Photos: Daryl Darko Barnett, Coyote Hills, 2014
I've been quiet on the model blog...I'm focusing on myself and my life in efforts to crawl back out of my shroud of depression. I am sensitive; I take things personally or turn them inwardly and beat myself up over the tiniest of things. I am at least happy that I'm so much more aware of my triggers and bad habits. I have been trying to allow myself to avoid feeling guilty for my faults on top of everything. I found myself disgusted in myself when I realized two weeks passed where not a night went by that I didn't drunkenly, sadly, slip into a death slumber and awake the next morning hating myself. I can't keep doing that. It's a work in progress to understand and change things in oneself. But I continue to take care of myself in other ways and that has helped. I think I am heading toward making necessary changes for myself. I can't say that I *am* better, but I feel better about how I am, and that strikes me as something new and refreshing, and makes me feel much better about going forward to try something new. In all honesty, I am a bit surprised I'm not worse off given my background...I dealt with drug-addicted/alcoholic family members, neglect and molestation, family separation anxiety, and trauma leading to my very low self esteem, for instance. I do think I've managed all right, considering.
I remain an intermittent model; I do have a long day of modeling ahead of me tomorrow for a new figure drawing class. I'm excited!

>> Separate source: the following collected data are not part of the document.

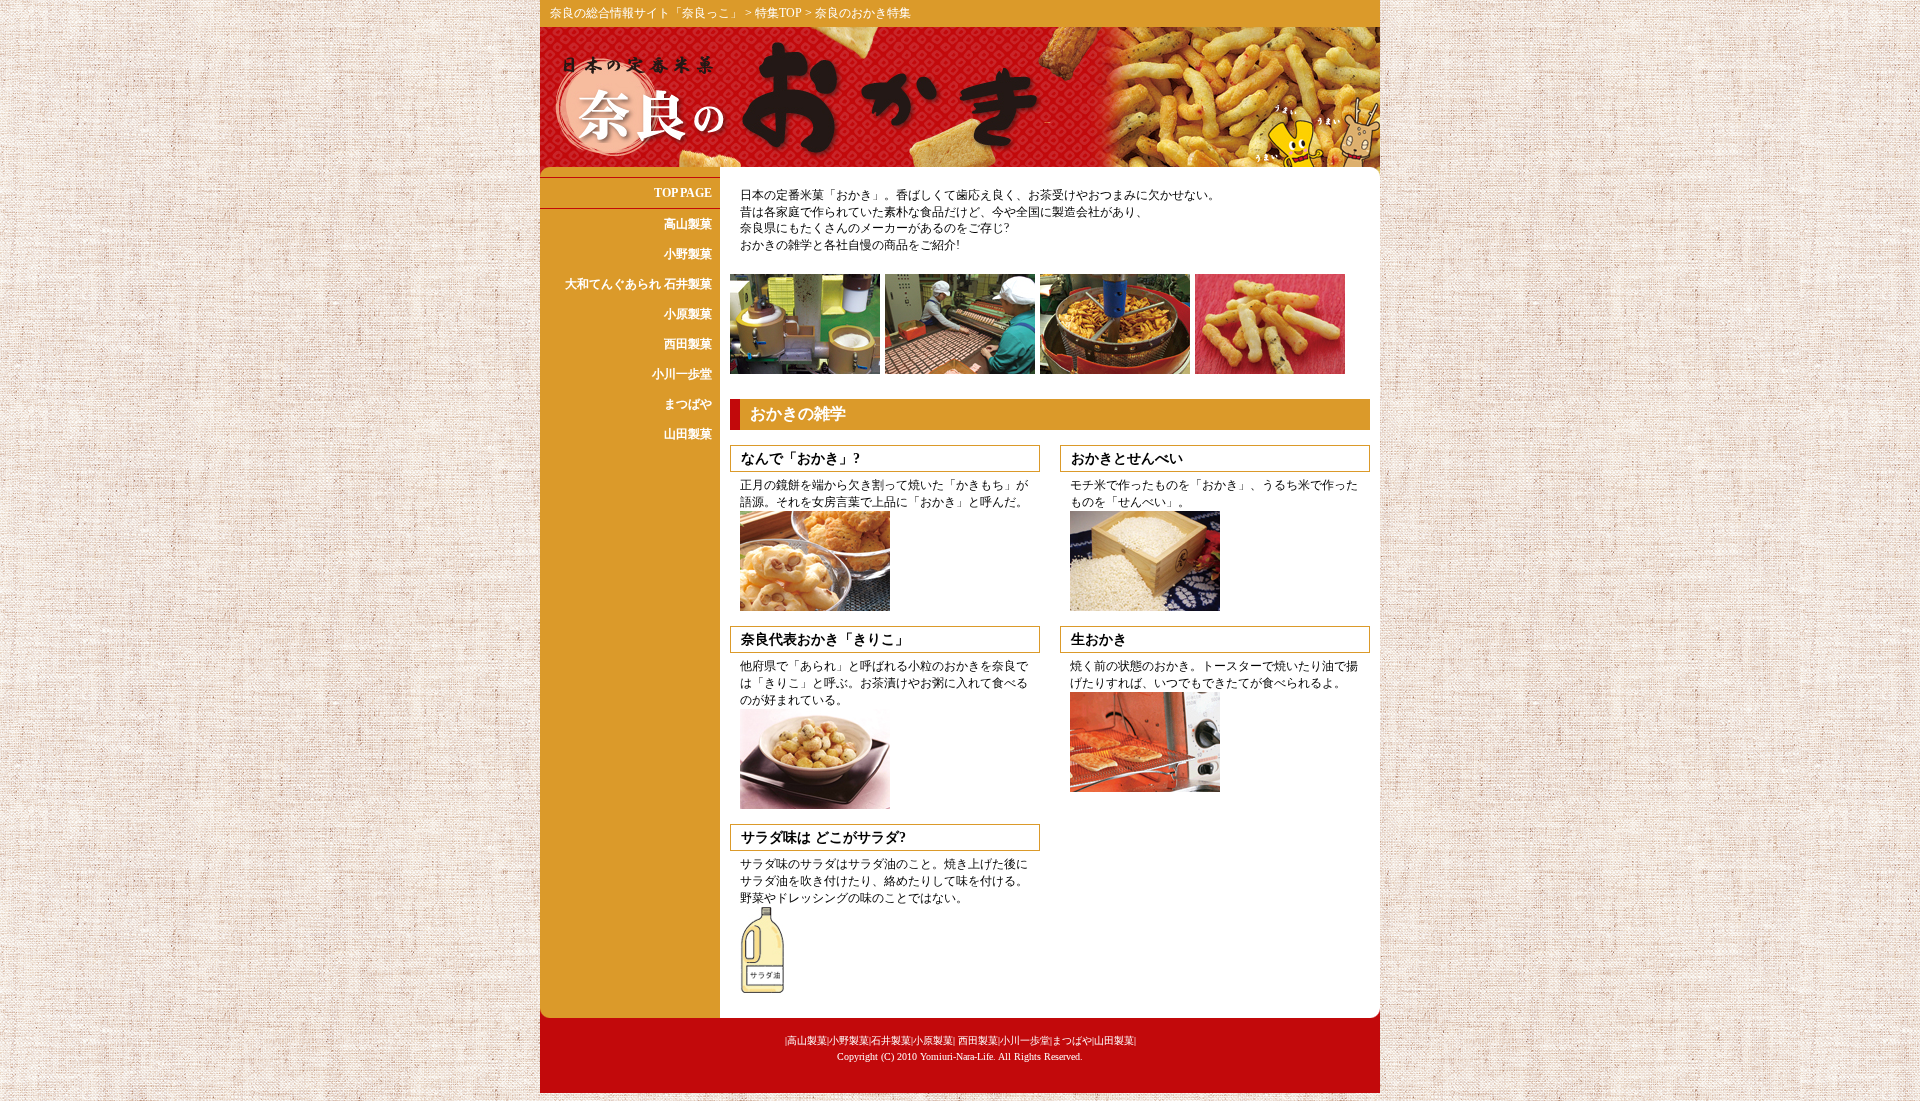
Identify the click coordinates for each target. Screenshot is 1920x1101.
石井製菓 (891, 1040)
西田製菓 (688, 344)
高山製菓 (688, 224)
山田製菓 (688, 434)
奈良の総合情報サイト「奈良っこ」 (646, 13)
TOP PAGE (683, 193)
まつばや (688, 404)
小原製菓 (688, 314)
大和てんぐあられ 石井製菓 (638, 284)
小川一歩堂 (682, 374)
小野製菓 (688, 254)
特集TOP (780, 13)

The photos above are from a recent shoot I did with the wonderful Daryl Darko. I honestly haven't even had much time to devote to photoshoots but this was a day off well spent (day off from my shit retail job, which helps pay my rent but is very awkwardly scheduled...blarg). We worked on a new set for Zivity, which I'll happily share when it gets published :D
In the not-so-distant future I may be back in school if all goes well with the application process, because it's really time I focus myself in something that I want to do with my life. I'm looking forward to that, too. If I can I will still model, but we'll just have to wait and see :] San Jose....you may soon meet your newest art model.